### TEXT SECTION ###
Sunday, July 29, 2018

Almost-accurate machine translation of human language can be dangerous - its occasional inaccuracy can lead to wrong decisions

The point here is that if machine translation becomes so good that you become so confident about it that you don't think you need to cross-check or double-check the automated translation, then this can lead to wrong and potentially dangerous actions/decisions [the assumption here is that merely "almost-flawless" automated language translation can create this high level of confidence or trust in a human user, and that "fully-flawless" level of accuracy isn't required]. Since the translation service is not 100% accurate but only almost-100%, it will inevitably make occasional errors/mistakes. But since the human user has complete confidence or faith in this service and so he doesn't feel the need to get the automated translation checked [manually - by a human translator], the error/mistake can be [silently] accepted by the human user as if it were the correct translation [that is, the human won't even realize that there's any flaw in the translation]. This can lead to erroneous actions or decisions. If doctors rely solely on such "almost-perfect" computer translation, serious medical blunders can occur.

An example of very good automated translation is below. How can I claim that the translation correctly depicts what was originally written in Ukrainian? I read a few news stories [in English] about this Ukrainian-language webpage. But I cannot be sure that those news outlets got this page translated by a human, or they themselves too relied on Google Translate.
###
• THINGS TO DO:
- A) Which passages in the post on machine translation are enclosed in square brackets? List every one of them.
- B) Can you extend the post on machine translation, beginning right after its final sentence?
None of the stored items is needed for any task.
### EXTRACTED DATA ###
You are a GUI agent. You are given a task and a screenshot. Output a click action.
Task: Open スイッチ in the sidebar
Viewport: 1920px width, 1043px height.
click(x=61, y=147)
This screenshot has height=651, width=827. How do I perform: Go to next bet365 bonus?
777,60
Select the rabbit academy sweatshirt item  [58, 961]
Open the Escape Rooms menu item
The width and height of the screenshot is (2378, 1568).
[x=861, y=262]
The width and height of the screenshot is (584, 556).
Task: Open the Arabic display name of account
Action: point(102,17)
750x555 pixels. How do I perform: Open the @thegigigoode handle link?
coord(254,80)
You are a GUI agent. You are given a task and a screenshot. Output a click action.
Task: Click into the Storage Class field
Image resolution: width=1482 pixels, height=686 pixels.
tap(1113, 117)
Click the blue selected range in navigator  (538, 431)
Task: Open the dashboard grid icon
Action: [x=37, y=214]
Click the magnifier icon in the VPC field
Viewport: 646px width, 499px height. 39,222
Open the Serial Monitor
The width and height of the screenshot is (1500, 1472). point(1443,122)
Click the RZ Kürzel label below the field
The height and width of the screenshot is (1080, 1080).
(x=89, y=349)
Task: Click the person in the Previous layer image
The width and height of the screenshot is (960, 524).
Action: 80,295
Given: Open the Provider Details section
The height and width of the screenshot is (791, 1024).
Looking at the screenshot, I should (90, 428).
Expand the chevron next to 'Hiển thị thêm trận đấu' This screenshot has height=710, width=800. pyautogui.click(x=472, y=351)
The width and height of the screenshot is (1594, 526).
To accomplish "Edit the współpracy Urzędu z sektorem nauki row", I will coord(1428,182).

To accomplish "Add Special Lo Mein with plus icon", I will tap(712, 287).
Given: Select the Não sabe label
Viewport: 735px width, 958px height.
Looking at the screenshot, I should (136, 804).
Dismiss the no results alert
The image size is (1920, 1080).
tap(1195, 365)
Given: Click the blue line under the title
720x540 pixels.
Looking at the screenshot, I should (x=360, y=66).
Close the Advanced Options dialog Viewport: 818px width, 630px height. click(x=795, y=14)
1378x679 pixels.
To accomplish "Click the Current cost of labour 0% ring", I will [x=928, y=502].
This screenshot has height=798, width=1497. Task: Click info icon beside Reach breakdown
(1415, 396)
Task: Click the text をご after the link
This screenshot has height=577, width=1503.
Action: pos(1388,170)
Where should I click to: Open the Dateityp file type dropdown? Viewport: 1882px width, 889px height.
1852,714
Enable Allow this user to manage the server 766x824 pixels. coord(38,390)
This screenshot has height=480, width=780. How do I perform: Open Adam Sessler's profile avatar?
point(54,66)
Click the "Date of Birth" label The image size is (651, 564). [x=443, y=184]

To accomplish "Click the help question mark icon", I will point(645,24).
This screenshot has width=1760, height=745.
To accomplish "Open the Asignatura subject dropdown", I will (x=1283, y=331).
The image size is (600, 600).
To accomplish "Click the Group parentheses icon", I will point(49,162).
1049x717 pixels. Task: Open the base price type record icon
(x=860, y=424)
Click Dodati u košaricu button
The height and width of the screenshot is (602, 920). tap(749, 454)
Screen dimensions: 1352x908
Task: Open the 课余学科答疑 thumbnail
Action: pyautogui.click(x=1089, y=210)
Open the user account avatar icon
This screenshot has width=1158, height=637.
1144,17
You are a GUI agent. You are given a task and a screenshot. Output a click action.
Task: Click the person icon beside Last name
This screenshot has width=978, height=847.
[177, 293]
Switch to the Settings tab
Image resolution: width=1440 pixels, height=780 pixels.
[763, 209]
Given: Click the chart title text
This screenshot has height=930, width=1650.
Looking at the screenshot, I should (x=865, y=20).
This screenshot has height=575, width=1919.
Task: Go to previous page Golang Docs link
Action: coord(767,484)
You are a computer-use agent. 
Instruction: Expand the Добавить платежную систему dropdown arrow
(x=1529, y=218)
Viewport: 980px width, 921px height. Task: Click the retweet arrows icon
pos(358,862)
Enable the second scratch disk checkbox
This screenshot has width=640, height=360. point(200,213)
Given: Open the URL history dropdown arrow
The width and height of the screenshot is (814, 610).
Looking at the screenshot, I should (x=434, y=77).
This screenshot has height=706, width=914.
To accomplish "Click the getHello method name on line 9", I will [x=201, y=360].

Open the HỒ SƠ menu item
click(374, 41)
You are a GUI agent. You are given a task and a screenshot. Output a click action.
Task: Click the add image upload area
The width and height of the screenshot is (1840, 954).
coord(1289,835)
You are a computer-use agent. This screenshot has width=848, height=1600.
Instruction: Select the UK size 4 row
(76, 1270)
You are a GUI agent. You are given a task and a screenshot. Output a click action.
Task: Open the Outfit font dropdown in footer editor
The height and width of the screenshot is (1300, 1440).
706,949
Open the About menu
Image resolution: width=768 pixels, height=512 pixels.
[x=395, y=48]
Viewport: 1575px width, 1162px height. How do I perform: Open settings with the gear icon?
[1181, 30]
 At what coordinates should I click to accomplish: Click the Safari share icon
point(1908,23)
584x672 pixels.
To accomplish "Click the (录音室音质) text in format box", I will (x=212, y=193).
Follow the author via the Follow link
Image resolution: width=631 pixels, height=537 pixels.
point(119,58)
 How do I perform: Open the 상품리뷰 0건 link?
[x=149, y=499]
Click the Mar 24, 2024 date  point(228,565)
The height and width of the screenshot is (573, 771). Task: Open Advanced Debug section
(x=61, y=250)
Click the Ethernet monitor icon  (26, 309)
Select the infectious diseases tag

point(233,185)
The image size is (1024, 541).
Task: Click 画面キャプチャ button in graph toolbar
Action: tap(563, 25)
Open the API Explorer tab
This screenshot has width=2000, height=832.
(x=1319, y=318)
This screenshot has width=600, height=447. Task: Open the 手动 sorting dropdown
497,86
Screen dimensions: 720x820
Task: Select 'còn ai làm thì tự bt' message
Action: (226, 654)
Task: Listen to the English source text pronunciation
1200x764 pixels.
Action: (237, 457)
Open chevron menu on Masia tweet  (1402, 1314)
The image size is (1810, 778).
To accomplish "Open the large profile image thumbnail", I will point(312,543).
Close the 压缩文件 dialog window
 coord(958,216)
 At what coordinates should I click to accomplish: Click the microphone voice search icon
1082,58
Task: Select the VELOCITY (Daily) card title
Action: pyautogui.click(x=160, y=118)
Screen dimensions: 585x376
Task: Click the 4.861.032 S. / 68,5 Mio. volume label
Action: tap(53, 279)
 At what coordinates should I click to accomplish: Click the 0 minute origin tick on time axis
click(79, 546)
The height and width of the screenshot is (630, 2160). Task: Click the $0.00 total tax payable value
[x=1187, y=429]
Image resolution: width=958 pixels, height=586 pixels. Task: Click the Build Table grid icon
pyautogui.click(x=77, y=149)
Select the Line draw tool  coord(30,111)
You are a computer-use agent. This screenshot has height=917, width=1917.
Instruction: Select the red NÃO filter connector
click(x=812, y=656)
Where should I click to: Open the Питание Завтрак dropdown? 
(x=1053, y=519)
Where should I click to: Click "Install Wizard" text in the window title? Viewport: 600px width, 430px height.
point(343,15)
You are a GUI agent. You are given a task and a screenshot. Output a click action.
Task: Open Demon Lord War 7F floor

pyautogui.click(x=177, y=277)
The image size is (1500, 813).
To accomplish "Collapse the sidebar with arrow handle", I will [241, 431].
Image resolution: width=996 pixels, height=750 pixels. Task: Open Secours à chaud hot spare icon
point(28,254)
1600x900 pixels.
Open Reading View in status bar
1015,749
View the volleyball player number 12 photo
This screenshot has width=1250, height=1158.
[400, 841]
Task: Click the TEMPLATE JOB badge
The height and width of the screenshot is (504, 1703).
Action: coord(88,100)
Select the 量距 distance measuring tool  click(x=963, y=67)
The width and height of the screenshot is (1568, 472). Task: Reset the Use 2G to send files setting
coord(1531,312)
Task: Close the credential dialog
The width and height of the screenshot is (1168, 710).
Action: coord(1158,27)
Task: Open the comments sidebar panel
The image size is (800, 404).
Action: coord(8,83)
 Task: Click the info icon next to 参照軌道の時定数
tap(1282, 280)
###
• RESPONSES BY TASK:
- A)
- [the assumption here is that merely "almost-flawless" automated language translation can create this high level of confidence or trust in a human user, and that "fully-flawless" level of accuracy isn't required]
- [manually - by a human translator]
- [silently]
- [that is, the human won't even realize that there's any flaw in the translation]
- [in English]

- B)
Update [7-Oct-18]: Another [representative] scenario where an almost-accurate system can lead to catastrophic outcomes is an imaginary crying-infant detector device which continuously listens to incoming sounds, and can identify sounds that resemble a crying infant. It alerts the parents - who are sitting at some distance - when it detects this crying. Support it's "so" accurate that parents start to depend blindly on it. Suppose its real accuracy is 99.5%, whereas the parents consciously or subconsciously start to assume - based on their real-life experience with the device - that it's "virtually" 100% accurate. Now this can lead to fatal mistakes. What if a particular type of low-volume, intermittent crying by an infant falls in that 0.5% category, and the device doesn't raise an alarm, and the parents falsely assume that all is well, and the infant keeps crying for a long, long time? It's a scary scenario. In any such high-stakes scenarios, any machine-based system better be at least as accurate as a human. Nearly-100% can produce fatal outcomes due to blind faith and by the system's human users. As it's sometimes said, good enough is not good enough.